Coimmunoprecipitation assay between Nef and ACOT8 mutants.

(a) CHO cells were cotransfected with Nef-LAI and ACOT8 mutants as indicated in the panel. Nef-SF2 was used as negative control. Whole cell extracts were quantified and analysed with anti-HA or anti-ACOT8 antibodies, as indicated. α/β tubulin expression was used as a control.
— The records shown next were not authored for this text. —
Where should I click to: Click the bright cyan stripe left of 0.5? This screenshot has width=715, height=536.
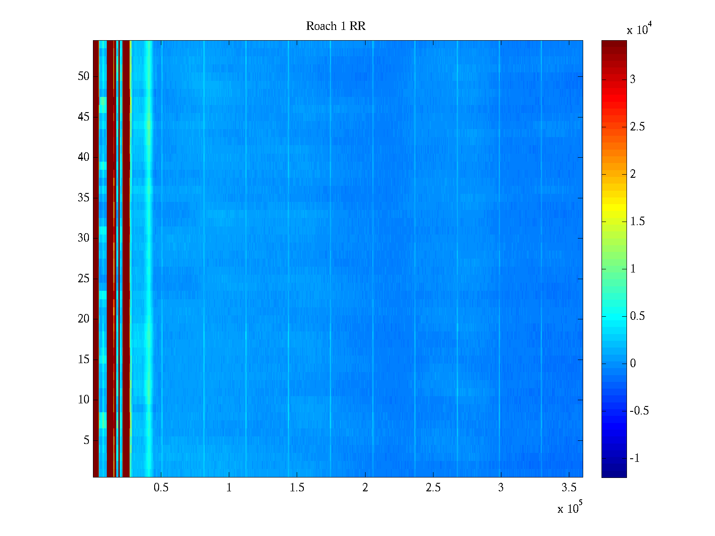click(x=148, y=259)
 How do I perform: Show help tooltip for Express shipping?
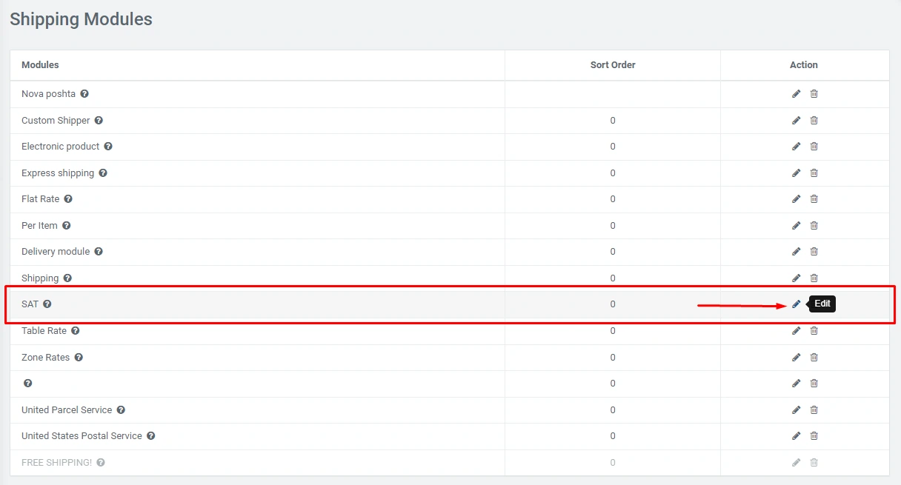[103, 173]
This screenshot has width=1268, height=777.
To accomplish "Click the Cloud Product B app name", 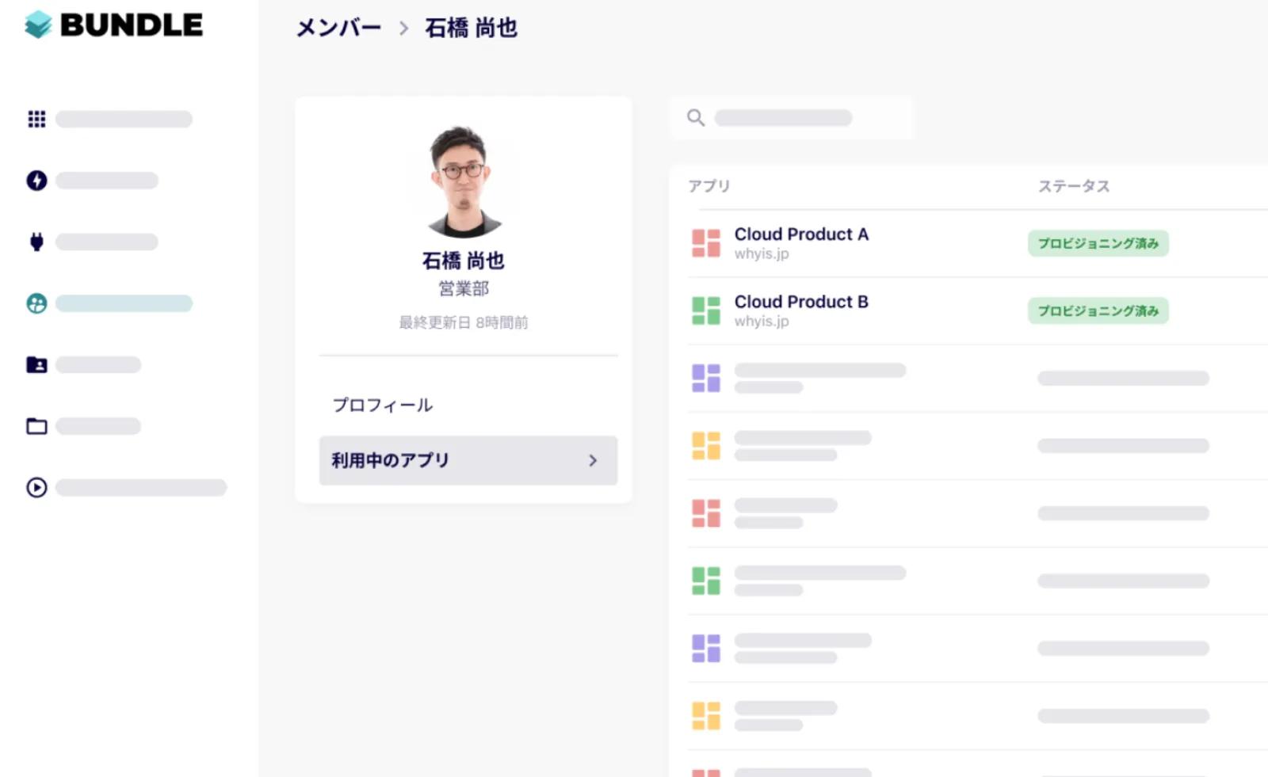I will [801, 302].
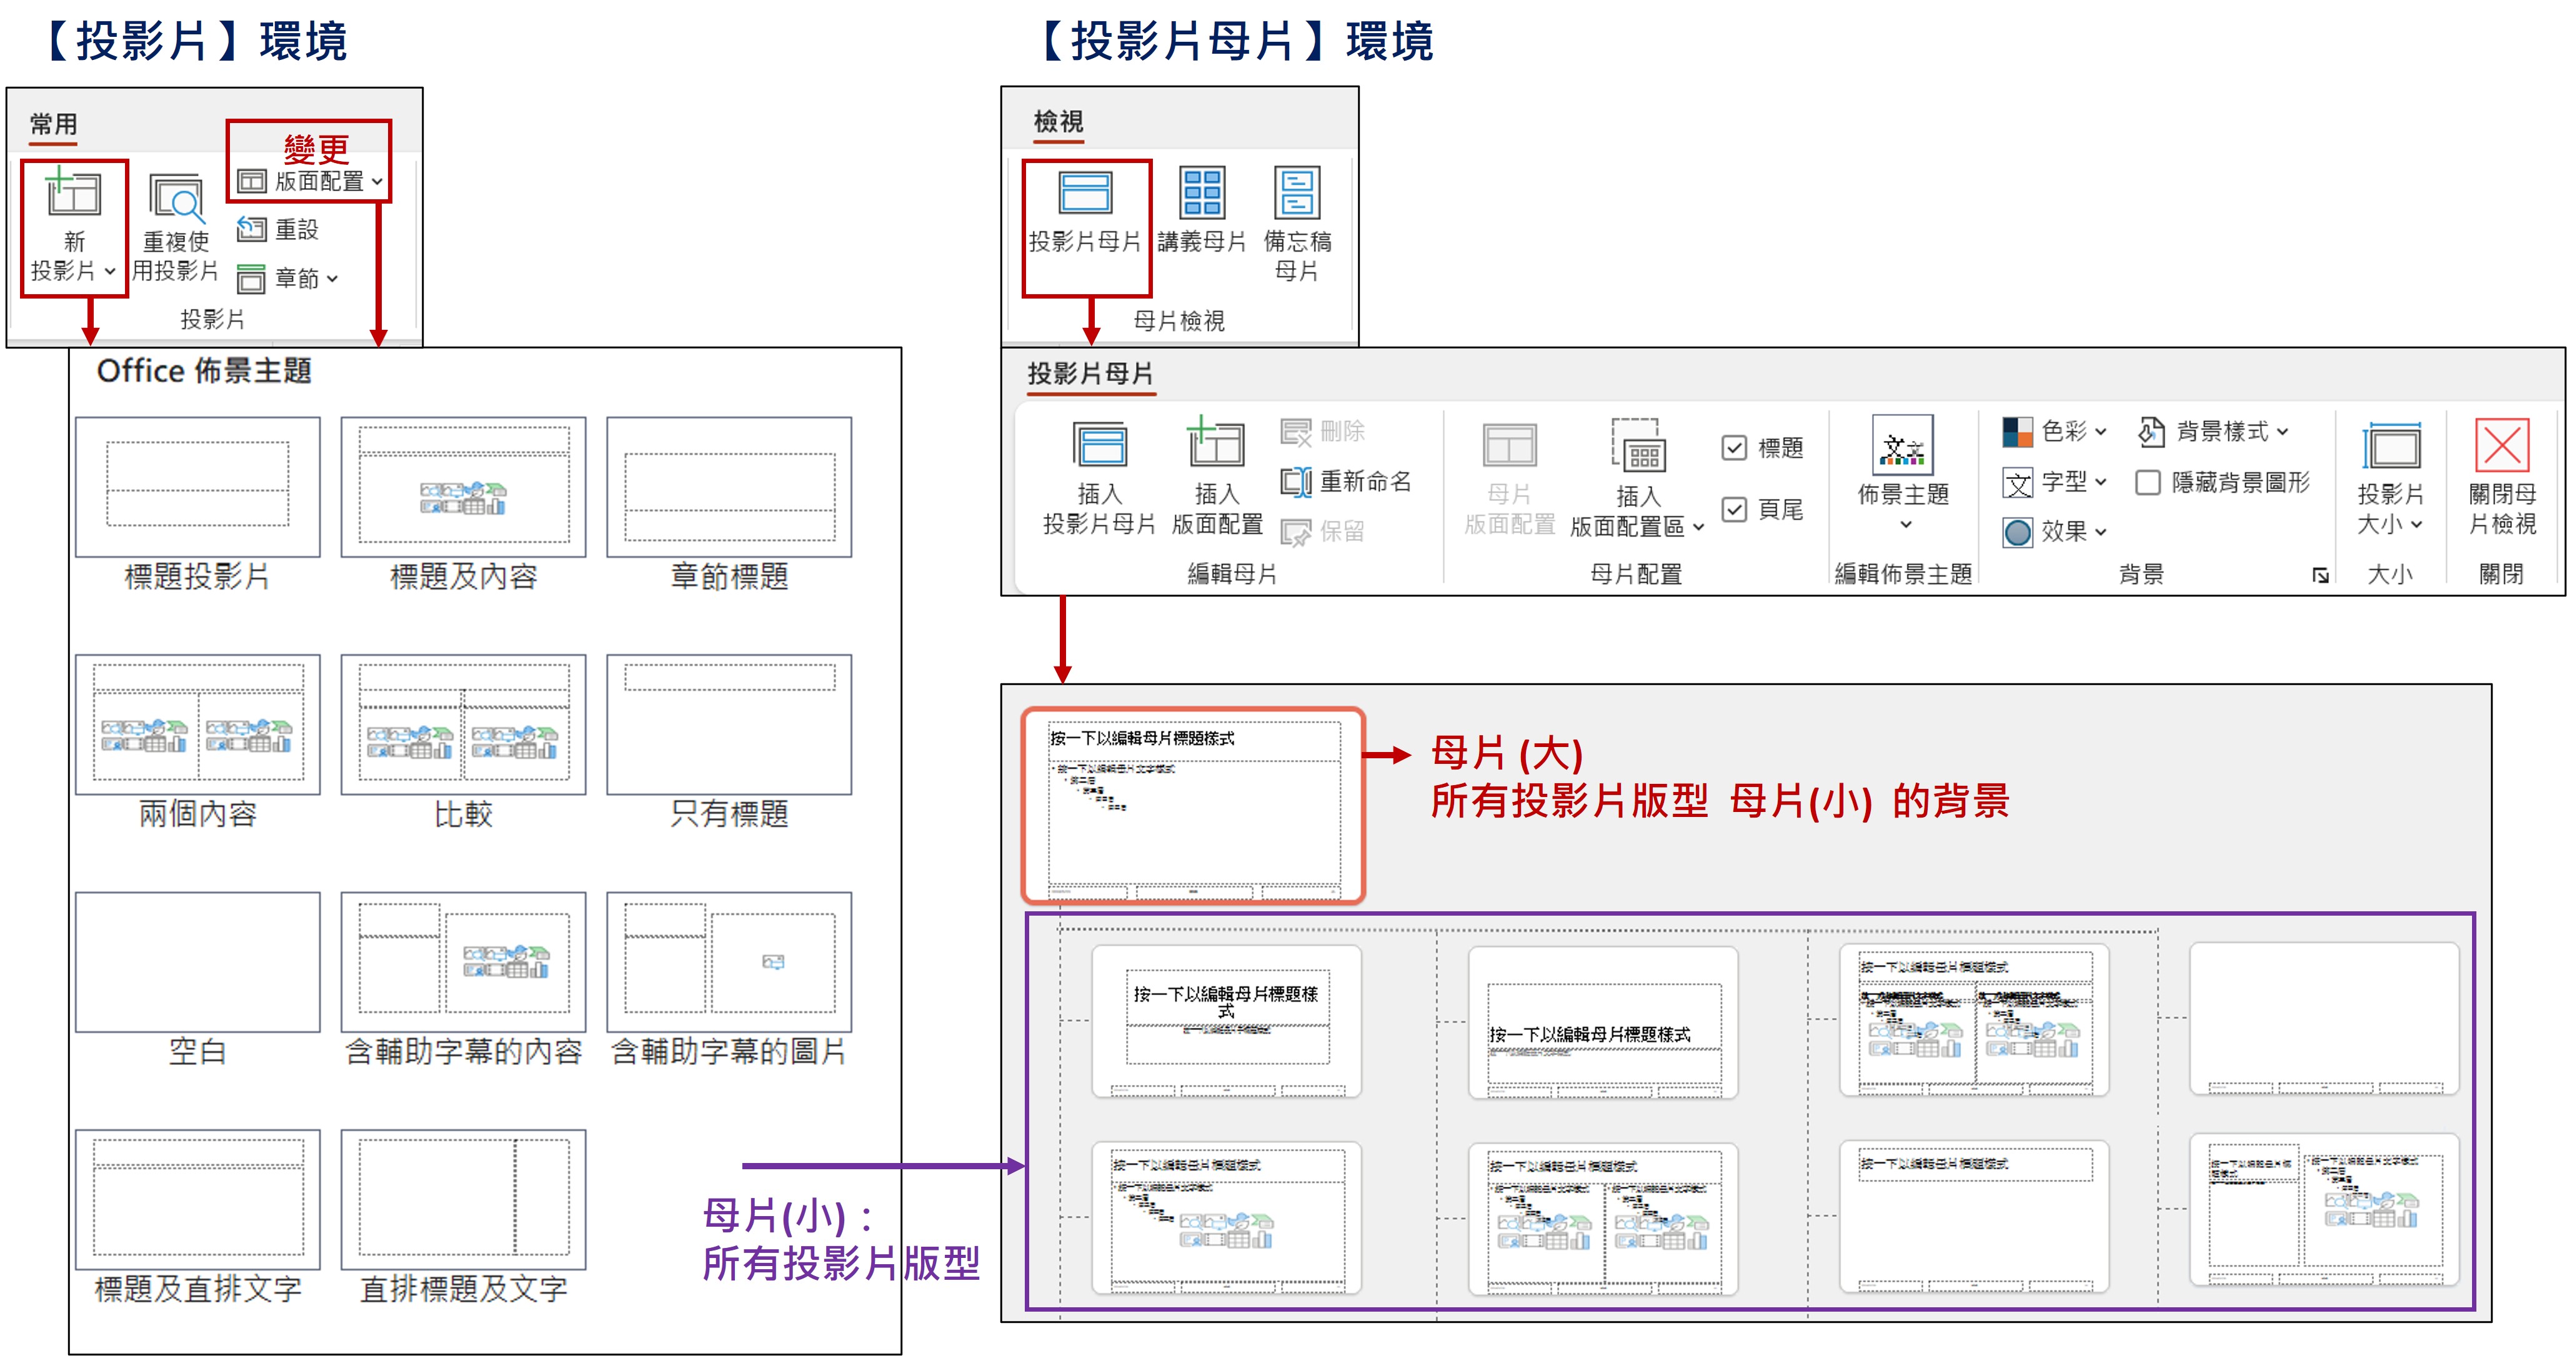The width and height of the screenshot is (2567, 1356).
Task: Click the 講義母片 (Handout Master) icon
Action: [1201, 193]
The Nef/ACOT8 mutants association was analysed by immunoprecipitation of the complexes with the anti-HA antibody. Western blot analysis of immunoprecipitated lysates, performed with the anti-ACOT8 antibody, shows that only the wild type ACOT8 and the p∆PAK mutant interact with Nef-LAI. CHO cells were cotransfected with either Nef-LAI (b) or Nef-SF2 (c) and increasing amounts of ACOT8. Similarly, they were cotransfected with increasing amount of either the p∆PAK (d) or the p∆PK mutant (e) and Nef-LAI. ACOT8 and Nef expression was analysed by Western blot. α/β tubulin expression was used as control. Nef and ACOT8 expression was calculated from the same membrane by densitometry analysis using the ImageJ software and normalized to α/β tubulin. Percentages relative either to the minimum amount of transfected ACOT8 construct, or to the Nef transfection, are indicated under each western blot image.